藤川球児氏の男気「たっすいがはいかん!」

 高知市出身の藤川氏は野球の名門高知商業に進み、ドラフト1位で阪神に入り大活躍、全日本チームでも活躍してその後メジャーに渡り今に至っている。阪神時代から数億を稼ぐ選手でメジャーでの推定年俸は五億だったとか、それが高知へ帰ってきて無給の出来高払いの条件での高知ファイティングドッグズへの入団に、高知からは喝さいが上がっている。土佐弁でいう「いごっそう」かもしれない。彼は自分の気持ちを「たっすいがはいかん!」と話しているが、これはあるビールメーカーが、他のメーカーのビールが口当たりやのど越しが良くて苦味もきつさも弱いのを評して、高知県人には「たっすい(口当たりやのど越しが柔らかい)のはいかん!」と宣伝に使っている言葉である。だからさぞそのビールメーカーは喜んでいるのではないだろうか、
 まさか一〜二ヶ月で今言っていることを反故にしてプロ野球には戻らないとは思うが、高知で対戦相手をバッタバッタと三振に仕留める彼の姿を見たいものである。ただ高知県人としてはやはり彼ほどの逸材は、まだまだ中央で頑張ってほしい気もするのだ。歳を取って帰省した時彼は何をしているだろう・・、とか思ってしまった。地元での野球解説やファイティングドッグズのコーチや監督をやっているのだろうか、それとも野球とは全く関係のない世界に身を置いているのだろうか・・・。

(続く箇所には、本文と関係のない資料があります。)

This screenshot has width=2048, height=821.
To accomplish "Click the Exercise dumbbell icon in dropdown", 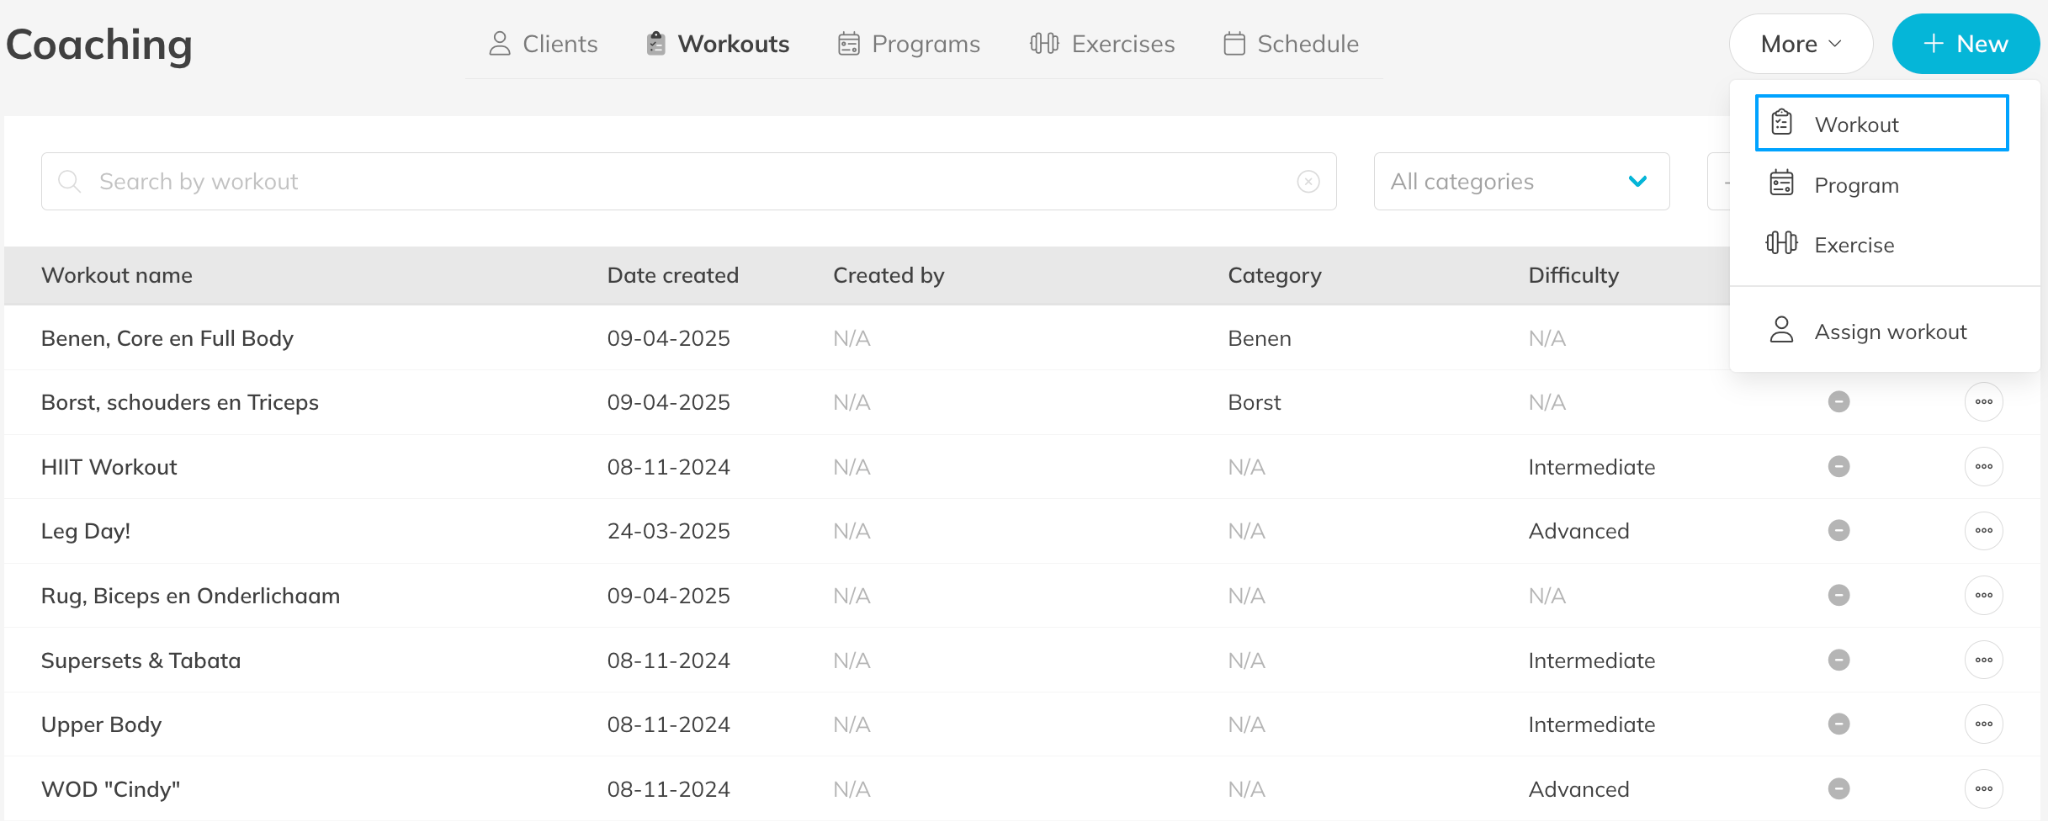I will [1781, 243].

 小さいころから野球をして甲子園に出られる確率、そこで活躍できる確率、プロ野球選手やノンプロで野球で生活できる確率などをまとめた記事を見たことがあるが、限りなく0に近い確率だったように思う。それを全部彼は実現して見せたから、「確率は0ではない」「不可能でも夢でもない」という証人なのである。でも30代40代で引退しなければならない現実を考える時、だからこそ若いころ思いっきり野球をやっていたいのだ!と気がつくのだ。
 人生一度、どんな選択も自分で決めて誰にも迷惑をかけず自分で責任を取れればよいのだろう。これだけ人気があるスポーツの野球に、野球塾や野球学校みたいなのができないのが不思議だと前から思っている。努力とそれ以上に才能もいるからかもしれない。日本のプロ野球も子どもから育てる組織があっても良いと思うし、日本野球高校そして日本野球大学などができても良いと思うが、それができないのが日本なのかもしれない。キューバではないからだろう・・・。自分には彼ほどの才能も名声もないが、自分らしく生きている事だけは彼と同じなのだ。球児、頑張れ!